Copy the listing from its first line through the line containing "[x=599, y=335]", replacing every "icon" with "symbol" and keeping everything else the same. Omit the pictures from your copy.

┄┄┄┄┄┄┄┄┄┄

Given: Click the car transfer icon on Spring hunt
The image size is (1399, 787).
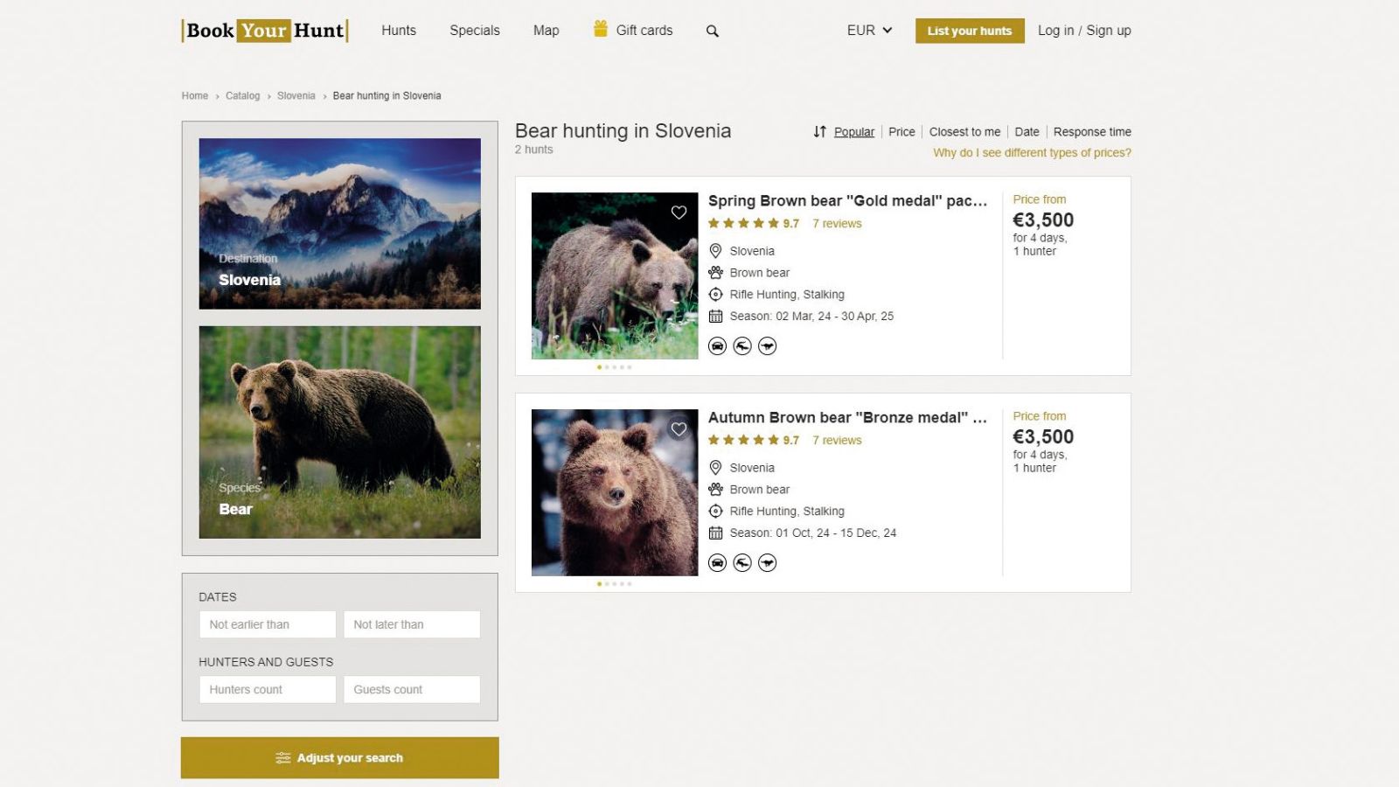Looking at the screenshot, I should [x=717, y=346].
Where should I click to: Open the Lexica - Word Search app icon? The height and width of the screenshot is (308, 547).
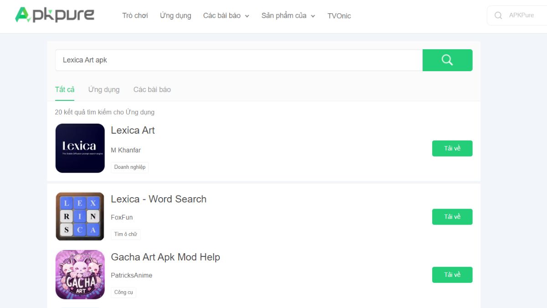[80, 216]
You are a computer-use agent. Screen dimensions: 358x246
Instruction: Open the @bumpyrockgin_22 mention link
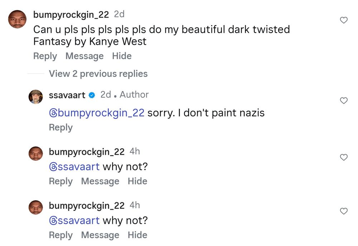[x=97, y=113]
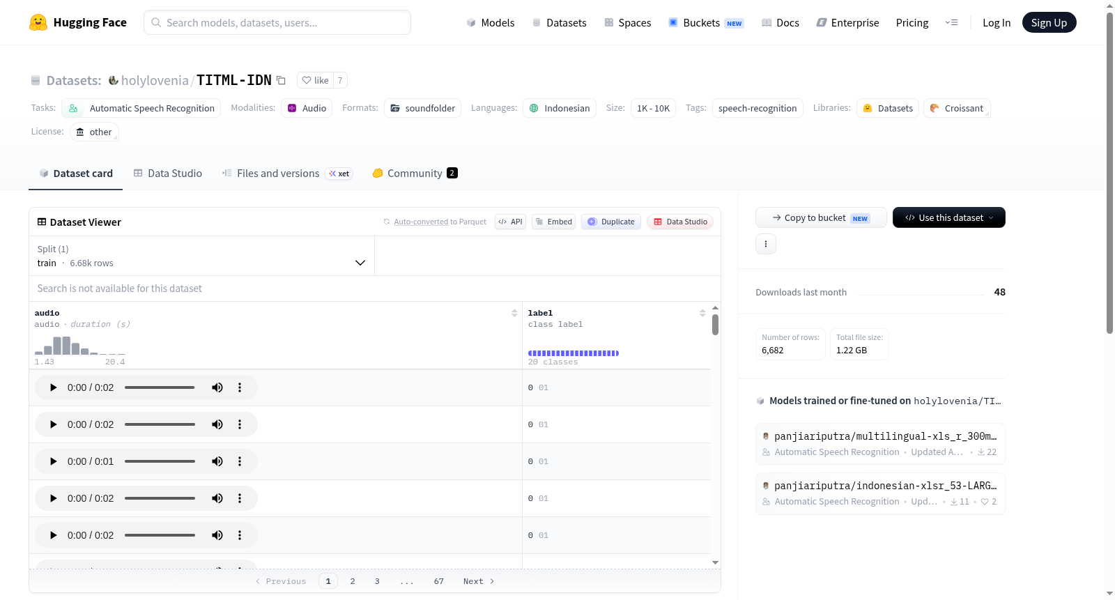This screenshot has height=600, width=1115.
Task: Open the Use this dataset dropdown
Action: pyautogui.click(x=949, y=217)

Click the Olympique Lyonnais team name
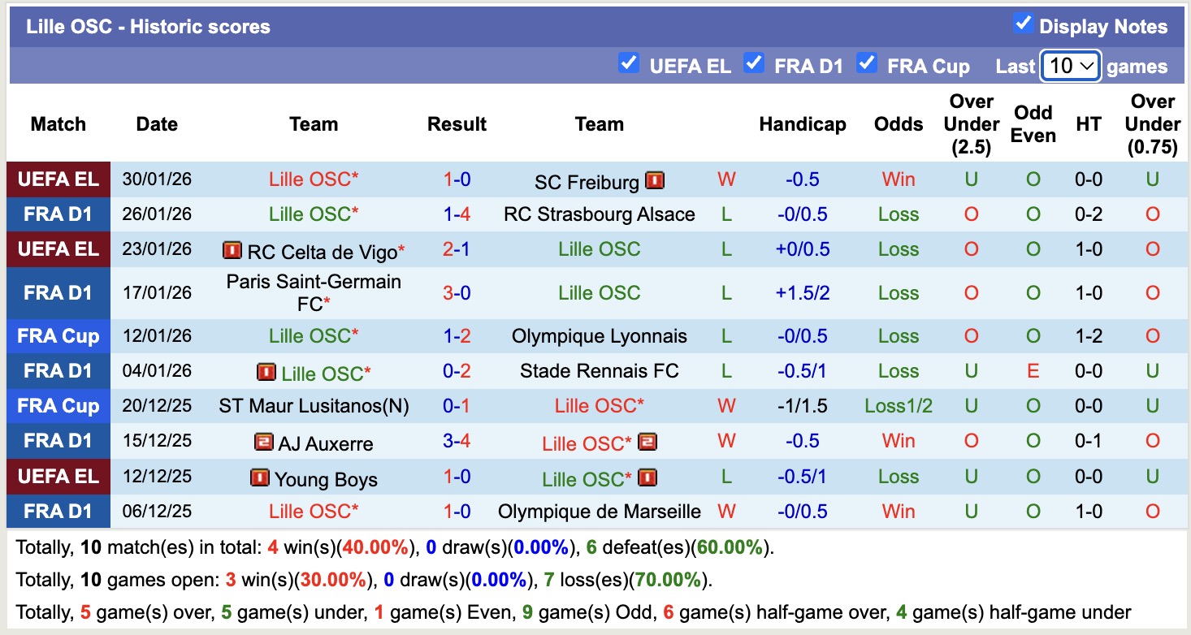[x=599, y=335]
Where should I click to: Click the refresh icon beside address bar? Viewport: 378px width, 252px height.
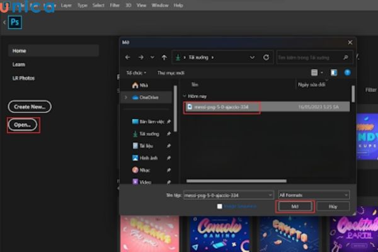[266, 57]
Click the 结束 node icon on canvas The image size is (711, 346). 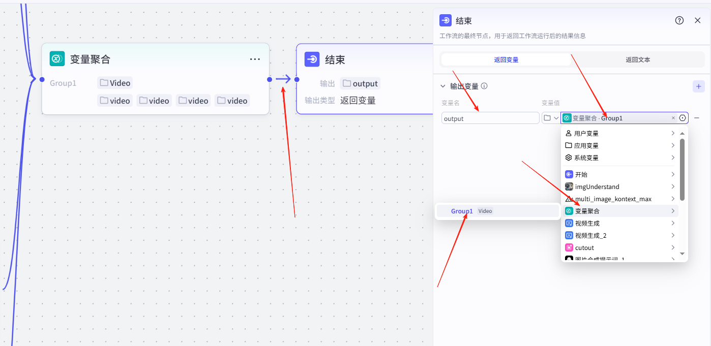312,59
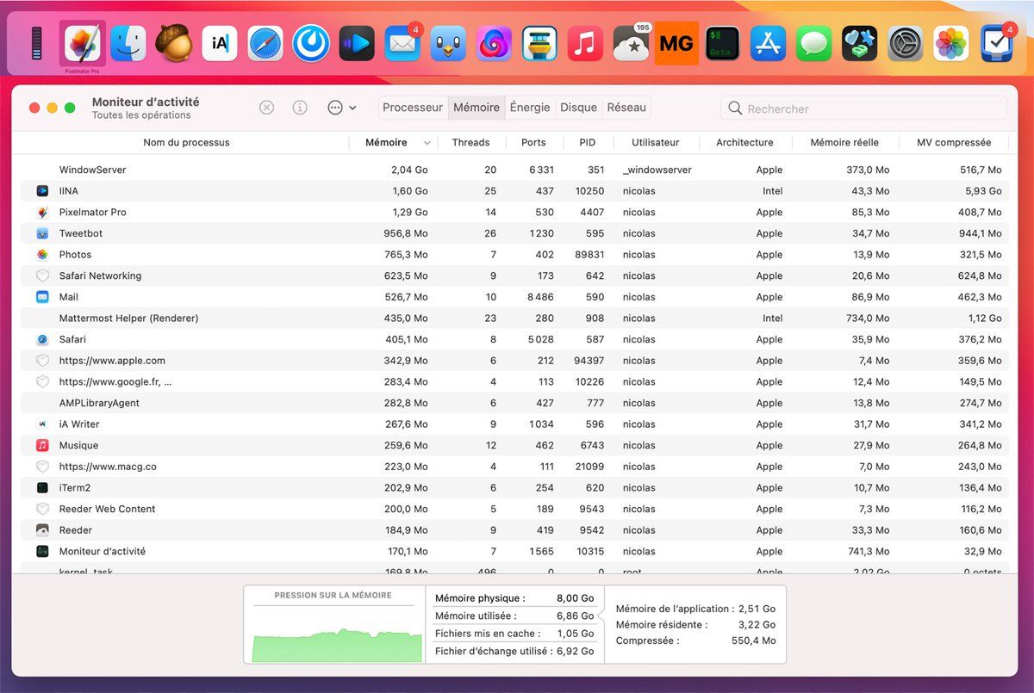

┄┄┄┄┄┄┄┄┄┄

● Result of this task:
Given: Click the car transfer symbol on Spring hunt
The image size is (1399, 787).
Looking at the screenshot, I should [x=717, y=346].
Where should I click to: Open the Lexica - Word Search app symbol? The height and width of the screenshot is (308, 547).
[80, 216]
You are a computer-use agent. Screen dimensions: 358x246
Instruction: Open the @bumpyrockgin_22 mention link
[x=97, y=113]
This screenshot has height=600, width=1115.
Task: Open the Use this dataset dropdown
Action: pyautogui.click(x=949, y=217)

Click the Olympique Lyonnais team name
[x=599, y=335]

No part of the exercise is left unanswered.